Have you ever wondered where “401(k)” or “IRA” comes from? Very simple: 401(k) and IRA are just a few codes that come from something called the “Internal Revenue Code” book that represents tax codes linked to different interest accumulating vehicles that can be used today for retirement and tax-deferral savings or retirement contributions. Below, we would like to simplify these terminologies for everyone to be able to relate to.


What are 401k’s and IRAs?

A 401k is an employer sponsored retirement vehicle that allows employees of profitable organizations to contribute funds to for their retirement. Now, the funds going into a 401k are funds contributed as pre-income tax money, from our gross income not from our net income. This allows us to defer income taxes for the time of withdrawal.

An IRA works the same way as a 401k; however, IRA is an “Individual Retirement Account” where you are able to obtain on your own rather than having to go through your employer.


What is a Rollover

A rollover is when you are able to move money that is for retirement that which you may have been contributing towards from a previous employer into an IRA Annuity. Since both vehicles are qualified plans, they are considered a “like account.” When you go from “like account” to “like account,” you can consider yourself in the safe zone where it allows you to keep deferring any taxes you have been deferring while being in a tax deferred savings vehicle without suffering any immediate tax consequences.

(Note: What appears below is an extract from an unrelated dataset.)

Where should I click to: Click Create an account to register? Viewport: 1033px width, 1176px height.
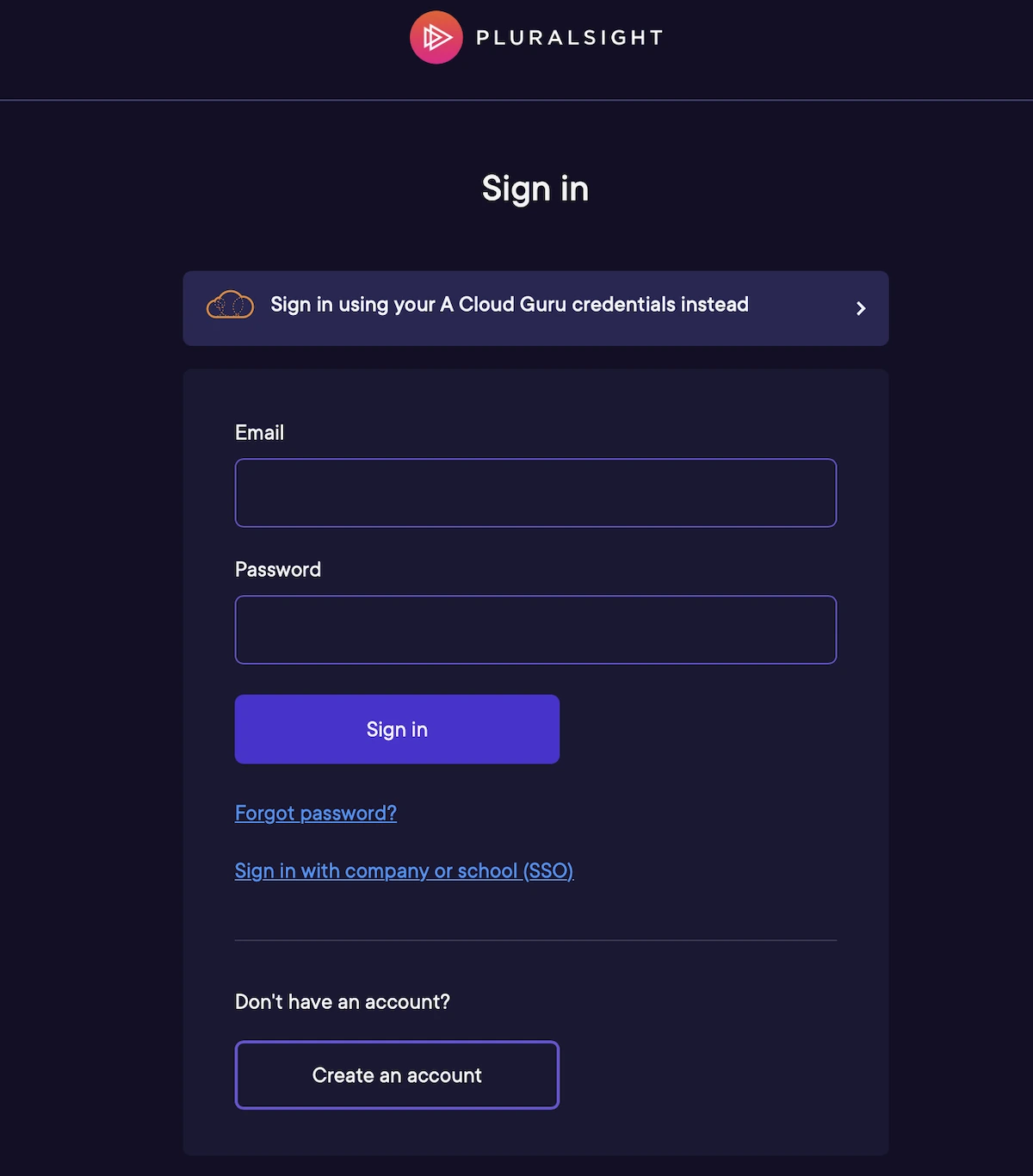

Why should you rollover your funds?
There are major benefits when you rollover your 401k or IRA into an Annuity. You get the ability to continue deferring taxes to a later time, be able to participate with a wide range of index options that give you the ability to eliminate market risk while guaranteeing your principle, and both living and death benefits that can provide you income for life to never outlive your retirement money.